DOE told to look in all technology options to meet energy demands

Legislators are urging the Department of Energy (DOE) to consider all technology options, including nuclear and renewables, to meet the country’s expected additional capacity of 12, 000 megawatts (MW) for the next 15 years.

In the Senate Committee on Energy hearing, Sen. Joseph Victor “JV” Ejercito said that the DOE should reconsider nuclear power in meeting the country’s future energy needs.

“Why don’t we reconsider using (the Bataan Nuclear Power Plant), utilizing it or convert it. It’s a $2-billion asset,” he said.

DOE secretary Alfonso Cusi said that nuclear power is one of the options for baseload in ensuring reliable and continued power supply as it was said to be attainable in terms of productivity, reliability, cost and emissions.

“The DOE is studying all options on what source of power the country should have not only for now, not only for tomorrow but in the coming generation,” he said.

“The hard fact is that nuclear is not popular but it is our responsibility, no matter how unpopular it is to look at it and study it for nation building.”

“Maybe it’s high time we decide on Bataan nuclear plant,” Sen. Nancy Binay said, adding that the Energy department should fasten its decision-making on the country’s nuclear power program, especially the Bataan Nuclear Plant, as P50 million worth of government funds is allotted annually for its maintenance cost.

However, Sen. Miguel Zuburi, who authored the Renewable Energy Act of 2008, expressed his concerns on using nuclear power in the country.

“I fear the country’s situation geographically; it has nothing to do with competence. We are in several fault lines. We are in earthquake zones. We’re in the path of 21 typhoons a year,” Zubiri said on the sidelines of the Energy Smart Philippines Summit yesterday.

The Senator added that the Bataan Nuclear plant’s equipment are outdated and they have to look into the foundations. If we’re going to build a new one, we should make sure it’s built outside of the fault lines because it’s quite dangerous at this point of time,” he said.

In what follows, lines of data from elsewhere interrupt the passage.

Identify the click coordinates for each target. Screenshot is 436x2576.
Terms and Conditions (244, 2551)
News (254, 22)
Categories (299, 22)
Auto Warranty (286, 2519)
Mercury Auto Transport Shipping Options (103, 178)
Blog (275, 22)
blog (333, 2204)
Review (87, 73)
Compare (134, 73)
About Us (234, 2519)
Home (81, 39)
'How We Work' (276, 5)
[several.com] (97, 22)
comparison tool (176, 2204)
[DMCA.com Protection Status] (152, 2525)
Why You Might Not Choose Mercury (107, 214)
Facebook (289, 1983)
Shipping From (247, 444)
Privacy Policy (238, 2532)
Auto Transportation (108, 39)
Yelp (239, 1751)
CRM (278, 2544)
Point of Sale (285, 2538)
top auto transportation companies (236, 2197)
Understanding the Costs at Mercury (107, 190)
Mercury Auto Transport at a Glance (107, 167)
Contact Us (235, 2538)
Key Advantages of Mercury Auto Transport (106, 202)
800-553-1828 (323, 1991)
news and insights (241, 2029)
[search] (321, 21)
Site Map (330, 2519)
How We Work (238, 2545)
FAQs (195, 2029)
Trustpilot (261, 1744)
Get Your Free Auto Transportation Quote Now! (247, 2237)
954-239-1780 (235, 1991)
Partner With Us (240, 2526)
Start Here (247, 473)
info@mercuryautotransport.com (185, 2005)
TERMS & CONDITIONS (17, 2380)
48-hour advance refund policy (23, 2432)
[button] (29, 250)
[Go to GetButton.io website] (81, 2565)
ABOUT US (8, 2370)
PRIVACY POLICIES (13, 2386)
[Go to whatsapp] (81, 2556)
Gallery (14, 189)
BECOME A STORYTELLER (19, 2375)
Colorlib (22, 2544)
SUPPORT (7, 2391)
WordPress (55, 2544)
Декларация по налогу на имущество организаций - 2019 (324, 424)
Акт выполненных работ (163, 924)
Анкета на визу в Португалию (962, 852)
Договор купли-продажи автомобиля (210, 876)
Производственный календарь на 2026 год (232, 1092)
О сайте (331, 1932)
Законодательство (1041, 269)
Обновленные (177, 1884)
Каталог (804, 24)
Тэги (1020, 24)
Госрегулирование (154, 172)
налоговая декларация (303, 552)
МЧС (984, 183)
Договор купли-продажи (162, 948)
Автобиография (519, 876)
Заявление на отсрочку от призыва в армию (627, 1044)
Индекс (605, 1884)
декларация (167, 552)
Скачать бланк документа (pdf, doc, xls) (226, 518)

Zubiri added that the DOE should focus on forming a proper government energy policy and on renewable energy.

“Why don’t we just use internally generated power through RE. We have enough rivers, enough wind, enough solar resources to comply with the [at least] 10,000 MW that we’ll need in the next five to 10 years,” he said.

The Philippines is seen to have a demand and reserve requirement of 30, 189 MW in 2030. 17, 925 MW have already been installed while a little over 12, 000 MW is still needed until 2030.

“To fill in the 30,000 MW, we already have 6,178 MW [of committed power projects] in the pipeline… And the required additional capacity to meet that, we have to build 6,086 MW and out of the 6,086 MW, 5,094 MW is baseload and 992 MW is mid merit and peaking,” Cusi said.